◆ Objective ◆
Rewrite the entries from the line containing "Duplicate the driving_school.jpg" through the end of the entries, replacing "Open folder" with "New folder" and leaving everything else unchanged.

————————

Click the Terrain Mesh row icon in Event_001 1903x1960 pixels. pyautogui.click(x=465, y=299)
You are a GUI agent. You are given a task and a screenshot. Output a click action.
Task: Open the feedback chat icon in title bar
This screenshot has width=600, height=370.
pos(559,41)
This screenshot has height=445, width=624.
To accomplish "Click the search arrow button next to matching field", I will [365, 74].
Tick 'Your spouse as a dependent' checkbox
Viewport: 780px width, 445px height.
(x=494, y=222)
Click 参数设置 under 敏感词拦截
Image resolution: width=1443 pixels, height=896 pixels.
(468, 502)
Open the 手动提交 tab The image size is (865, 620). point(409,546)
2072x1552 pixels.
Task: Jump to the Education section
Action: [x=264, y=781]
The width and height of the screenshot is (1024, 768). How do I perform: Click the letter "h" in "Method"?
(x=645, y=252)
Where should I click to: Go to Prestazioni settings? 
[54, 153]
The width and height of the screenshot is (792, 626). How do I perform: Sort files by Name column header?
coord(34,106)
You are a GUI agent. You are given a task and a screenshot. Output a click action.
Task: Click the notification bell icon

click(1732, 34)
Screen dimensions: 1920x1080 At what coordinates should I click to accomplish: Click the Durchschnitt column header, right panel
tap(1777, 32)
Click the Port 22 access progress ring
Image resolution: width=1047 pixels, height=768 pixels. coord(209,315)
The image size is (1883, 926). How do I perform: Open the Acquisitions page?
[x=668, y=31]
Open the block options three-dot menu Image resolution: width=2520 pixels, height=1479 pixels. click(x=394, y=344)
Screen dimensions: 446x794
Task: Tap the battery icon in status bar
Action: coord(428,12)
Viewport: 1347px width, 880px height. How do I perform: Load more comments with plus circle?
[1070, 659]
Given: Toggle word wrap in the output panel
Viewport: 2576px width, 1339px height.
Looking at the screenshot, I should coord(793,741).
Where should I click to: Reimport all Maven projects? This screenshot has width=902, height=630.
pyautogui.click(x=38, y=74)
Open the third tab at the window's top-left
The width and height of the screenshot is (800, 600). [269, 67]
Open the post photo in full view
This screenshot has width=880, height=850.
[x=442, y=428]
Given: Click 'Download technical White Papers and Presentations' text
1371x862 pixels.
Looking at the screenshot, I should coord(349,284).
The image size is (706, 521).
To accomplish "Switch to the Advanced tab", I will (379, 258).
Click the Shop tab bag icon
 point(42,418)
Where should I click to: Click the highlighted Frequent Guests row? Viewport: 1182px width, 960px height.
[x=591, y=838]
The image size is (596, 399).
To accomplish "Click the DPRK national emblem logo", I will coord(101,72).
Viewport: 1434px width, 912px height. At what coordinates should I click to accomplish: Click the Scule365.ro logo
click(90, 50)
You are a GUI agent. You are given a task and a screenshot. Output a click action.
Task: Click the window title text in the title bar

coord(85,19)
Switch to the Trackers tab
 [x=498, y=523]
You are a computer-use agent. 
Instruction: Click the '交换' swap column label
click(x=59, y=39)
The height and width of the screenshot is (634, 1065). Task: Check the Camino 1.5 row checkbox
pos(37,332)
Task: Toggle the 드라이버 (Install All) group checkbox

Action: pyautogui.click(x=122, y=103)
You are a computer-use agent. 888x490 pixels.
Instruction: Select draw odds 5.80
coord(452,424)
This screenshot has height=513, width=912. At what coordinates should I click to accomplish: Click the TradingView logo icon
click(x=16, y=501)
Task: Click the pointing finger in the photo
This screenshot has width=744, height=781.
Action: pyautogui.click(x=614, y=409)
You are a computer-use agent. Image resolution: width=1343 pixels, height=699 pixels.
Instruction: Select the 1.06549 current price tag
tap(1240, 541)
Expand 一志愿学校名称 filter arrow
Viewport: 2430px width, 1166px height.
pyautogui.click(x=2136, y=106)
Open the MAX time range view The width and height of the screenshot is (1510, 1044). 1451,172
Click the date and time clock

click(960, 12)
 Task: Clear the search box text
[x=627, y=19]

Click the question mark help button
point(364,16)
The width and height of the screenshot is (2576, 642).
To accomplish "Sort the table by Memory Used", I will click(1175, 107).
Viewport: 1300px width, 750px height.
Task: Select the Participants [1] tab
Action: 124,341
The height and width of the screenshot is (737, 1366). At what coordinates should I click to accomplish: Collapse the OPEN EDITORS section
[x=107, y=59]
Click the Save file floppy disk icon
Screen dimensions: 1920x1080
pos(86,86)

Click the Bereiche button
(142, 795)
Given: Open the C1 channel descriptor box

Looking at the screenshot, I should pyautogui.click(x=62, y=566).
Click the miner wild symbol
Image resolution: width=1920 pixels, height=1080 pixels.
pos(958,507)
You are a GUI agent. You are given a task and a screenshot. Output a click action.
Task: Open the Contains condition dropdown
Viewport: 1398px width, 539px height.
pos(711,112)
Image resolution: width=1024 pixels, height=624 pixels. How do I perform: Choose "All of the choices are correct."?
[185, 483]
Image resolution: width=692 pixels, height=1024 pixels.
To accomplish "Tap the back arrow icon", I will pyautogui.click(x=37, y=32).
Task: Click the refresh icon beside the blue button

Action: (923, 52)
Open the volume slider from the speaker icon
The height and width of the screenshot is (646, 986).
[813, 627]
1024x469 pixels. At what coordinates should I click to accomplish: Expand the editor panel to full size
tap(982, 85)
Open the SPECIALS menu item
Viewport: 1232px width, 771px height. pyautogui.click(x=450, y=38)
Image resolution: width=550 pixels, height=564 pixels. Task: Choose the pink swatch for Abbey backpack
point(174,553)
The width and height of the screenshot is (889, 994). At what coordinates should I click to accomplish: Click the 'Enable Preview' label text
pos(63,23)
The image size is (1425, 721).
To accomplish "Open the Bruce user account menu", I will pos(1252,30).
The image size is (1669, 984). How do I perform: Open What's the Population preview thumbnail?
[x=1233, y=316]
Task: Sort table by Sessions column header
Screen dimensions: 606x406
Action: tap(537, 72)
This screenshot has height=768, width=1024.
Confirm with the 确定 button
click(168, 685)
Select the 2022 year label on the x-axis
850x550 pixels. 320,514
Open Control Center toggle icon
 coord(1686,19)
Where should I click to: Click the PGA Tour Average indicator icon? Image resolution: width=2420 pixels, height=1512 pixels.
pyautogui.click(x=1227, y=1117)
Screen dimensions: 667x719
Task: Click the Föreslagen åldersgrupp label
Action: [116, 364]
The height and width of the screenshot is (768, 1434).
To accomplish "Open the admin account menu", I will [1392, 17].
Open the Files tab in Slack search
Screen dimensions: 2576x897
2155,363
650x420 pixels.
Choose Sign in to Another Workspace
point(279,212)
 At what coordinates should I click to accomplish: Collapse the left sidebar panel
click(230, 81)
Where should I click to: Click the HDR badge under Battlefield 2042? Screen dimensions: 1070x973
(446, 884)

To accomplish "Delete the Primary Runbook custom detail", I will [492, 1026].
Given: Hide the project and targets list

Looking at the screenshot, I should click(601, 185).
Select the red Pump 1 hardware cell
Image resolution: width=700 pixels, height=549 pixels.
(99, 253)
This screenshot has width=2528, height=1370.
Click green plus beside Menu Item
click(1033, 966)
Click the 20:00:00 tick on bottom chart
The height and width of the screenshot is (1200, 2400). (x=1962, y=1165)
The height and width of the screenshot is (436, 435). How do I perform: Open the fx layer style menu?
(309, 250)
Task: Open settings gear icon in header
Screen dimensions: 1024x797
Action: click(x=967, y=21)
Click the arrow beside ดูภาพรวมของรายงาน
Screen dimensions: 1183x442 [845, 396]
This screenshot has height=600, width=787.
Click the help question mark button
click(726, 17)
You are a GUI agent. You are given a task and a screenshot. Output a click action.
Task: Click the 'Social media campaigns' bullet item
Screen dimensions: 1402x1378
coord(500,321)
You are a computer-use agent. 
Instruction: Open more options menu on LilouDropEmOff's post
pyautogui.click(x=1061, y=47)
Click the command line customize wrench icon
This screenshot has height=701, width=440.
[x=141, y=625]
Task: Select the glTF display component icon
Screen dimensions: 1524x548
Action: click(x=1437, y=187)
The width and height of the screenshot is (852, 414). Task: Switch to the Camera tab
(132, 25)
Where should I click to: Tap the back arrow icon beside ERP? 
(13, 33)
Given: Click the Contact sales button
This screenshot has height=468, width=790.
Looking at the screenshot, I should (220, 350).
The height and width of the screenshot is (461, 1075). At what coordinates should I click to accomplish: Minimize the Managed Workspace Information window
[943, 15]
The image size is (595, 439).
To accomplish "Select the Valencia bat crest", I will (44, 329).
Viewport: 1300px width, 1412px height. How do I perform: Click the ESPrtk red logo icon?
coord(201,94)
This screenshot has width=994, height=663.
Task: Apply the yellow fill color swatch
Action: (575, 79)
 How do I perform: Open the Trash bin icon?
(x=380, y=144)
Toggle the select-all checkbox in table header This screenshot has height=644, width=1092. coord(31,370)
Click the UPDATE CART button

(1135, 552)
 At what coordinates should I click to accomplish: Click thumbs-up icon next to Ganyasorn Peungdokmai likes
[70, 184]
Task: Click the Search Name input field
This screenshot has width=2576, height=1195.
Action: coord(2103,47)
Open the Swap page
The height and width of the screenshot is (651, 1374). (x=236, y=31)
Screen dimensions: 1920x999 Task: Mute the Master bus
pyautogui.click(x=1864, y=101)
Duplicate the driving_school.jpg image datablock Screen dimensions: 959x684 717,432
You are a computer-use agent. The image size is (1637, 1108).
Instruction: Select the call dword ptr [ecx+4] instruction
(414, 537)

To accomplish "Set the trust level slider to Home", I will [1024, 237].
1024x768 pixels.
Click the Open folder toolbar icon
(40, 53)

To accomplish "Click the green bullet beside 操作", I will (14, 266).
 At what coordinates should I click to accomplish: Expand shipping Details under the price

————————

◆ Response for this exercise ◆
Duplicate the driving_school.jpg image datablock Screen dimensions: 959x684 717,432
You are a computer-use agent. The image size is (1637, 1108).
Instruction: Select the call dword ptr [ecx+4] instruction
(414, 537)

To accomplish "Set the trust level slider to Home", I will [1024, 237].
1024x768 pixels.
Click the New folder toolbar icon
(40, 53)

To accomplish "Click the green bullet beside 操作", I will (14, 266).
 At what coordinates should I click to accomplish: Expand shipping Details under the price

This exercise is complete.